In Chhattisgarh, the BJP and the Congress ran neck and neck all day. But a late evening surge helped the BJP end up with a clear majority. With this, it wrapped up the day 4-0.
The Congress's bruising defeat underlines the struggle it will face to cling to power in the national election due by May. It has led the central government for two terms and is facing widespread voter anger over corruption, slowing growth and stubborn inflation.
Congress president Sonia Gandhi accepted the result "with humility" and prescribed "deep introspection" for her party. The BJP's Rajnath Singh said the result was an emphatic rejection of the Congress.
"The Congress's tally of seats in all four states put together is less than the BJP's seats in either Rajasthan or Madhya Pradesh," he noted.
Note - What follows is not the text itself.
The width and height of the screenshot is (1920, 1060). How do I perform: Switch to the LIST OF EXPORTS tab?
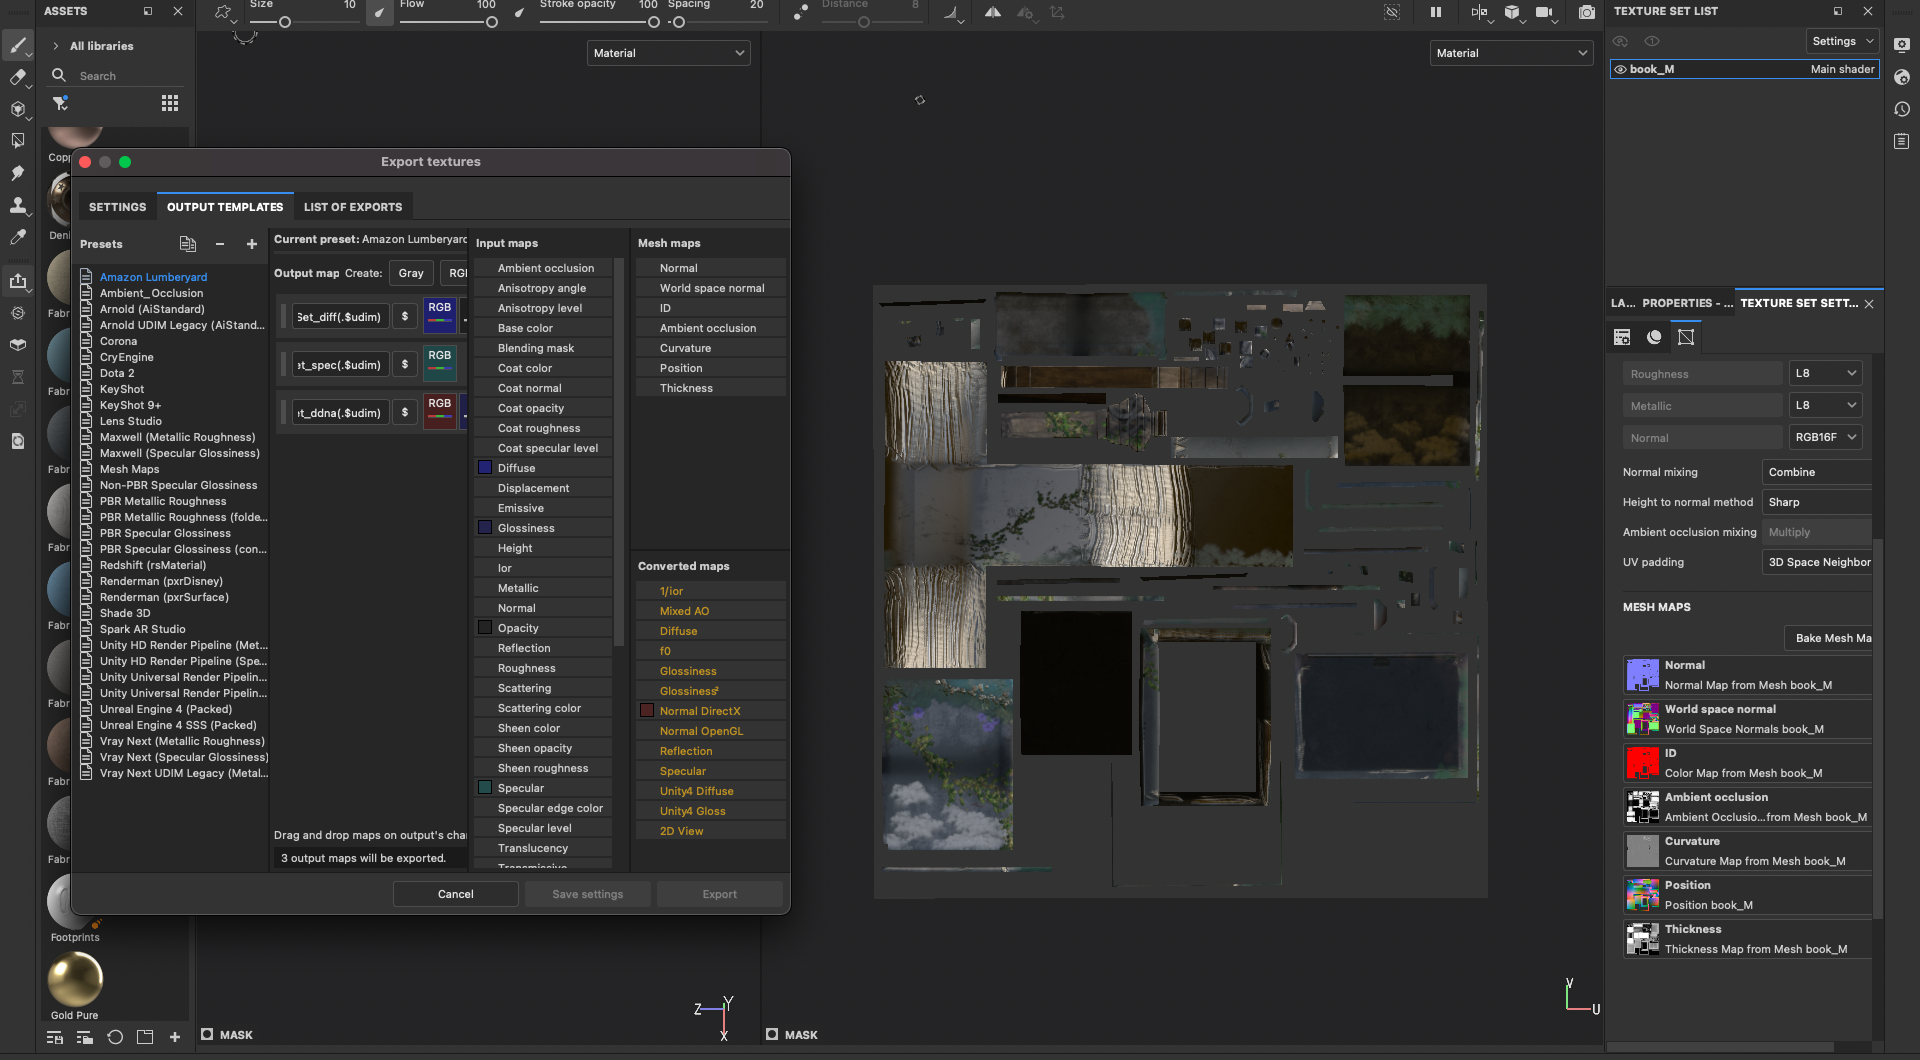tap(353, 207)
In Rajasthan, the BJP's Vasundhara Raje will be Chief Minister, having evicted the Congress's Ashok Gehlot with one of the most outstanding electoral performances of recent times, winning 162 seats of the state's 200 seats.
In Madhya Pradesh, Shivraj Singh Chouhan bettered his own performance of last time and won 165 of the 230 seats and a third straight term as Chief Minister.
In Delhi, the Aam Aadmi Party is the big story. It ended the day with 28 seats, just four short of the BJP's 32. Delhi has 70 assembly seats. Arvind Kejriwal has defeated three-time chief minister Sheila Dikshit in her constituency, New Delhi, by an enormous margin.
The Congress's Rahul Gandhi acknowledged that there was a lesson to be learnt from the Aam Aadmi Party phenomenon.